Rudy Tanzi to Study Why Women Get Alzheimer’s More Than Men

Roughly two-thirds of Alzheimer's patients are female.

Rudy Tanzi

Tanzi, right, with friend and fellow doctor Deepak Chopra/Photo courtesy of Rudolph Tanzi

Rudy Tanzi, one of the medical field’s leading authorities on Alzheimer’s, has been tapped to answer a big question: Why do women get the disease so much more frequently than men?

Rotary and Cure Alzheimer’s Fund announced the project, which they’ll fund with a $375,000 grant, on Tuesday. The two organizations have tasked Tanzi, director of the Genetics and Aging Research Unit at Massachusetts General Hospital and a professor at Harvard Medical School, with looking for genetic and other risk factors that predispose women to Alzheimer’s.
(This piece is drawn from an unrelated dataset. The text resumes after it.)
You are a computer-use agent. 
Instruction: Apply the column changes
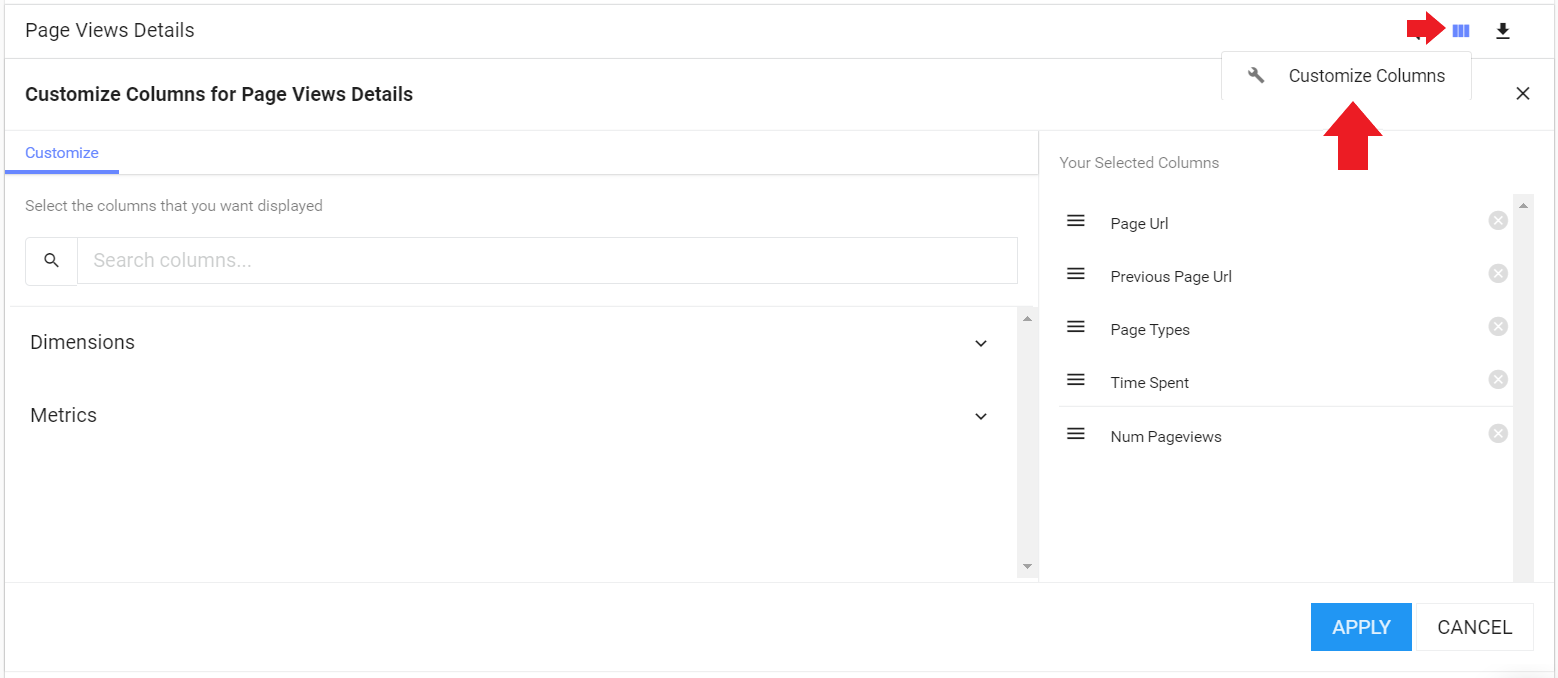[1361, 627]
The research can’t come soon enough. Estimates have shown that roughly two-thirds of senior Alzheimer’s patients are women, and that women in their 60s are actually twice as likely to develop Alzheimer’s as they are breast cancer.
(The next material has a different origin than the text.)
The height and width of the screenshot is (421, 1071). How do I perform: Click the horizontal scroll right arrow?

Despite those alarming numbers, however, little is known about why they’re as high as they are. This project hopes to change that, by looking at sex-related factors that influence who gets Alzheimer’s, when they get it, and how fast it progresses.

The Ann Romney Center for Neurologic Diseases at Brigham and Women’s Hospital has also taken an interest in women’s Alzheimer’s, and is studying how the condition affects male and female brains differently. Romney hosted Move for Minds, an event to raise awareness for women’s Alzheimer’s, this past May.

“There was this huge awareness with breast cancer,” Romney said in May. “I think it’s now time for there to be another awareness program, that Alzheimer’s is really a silent threat to women.”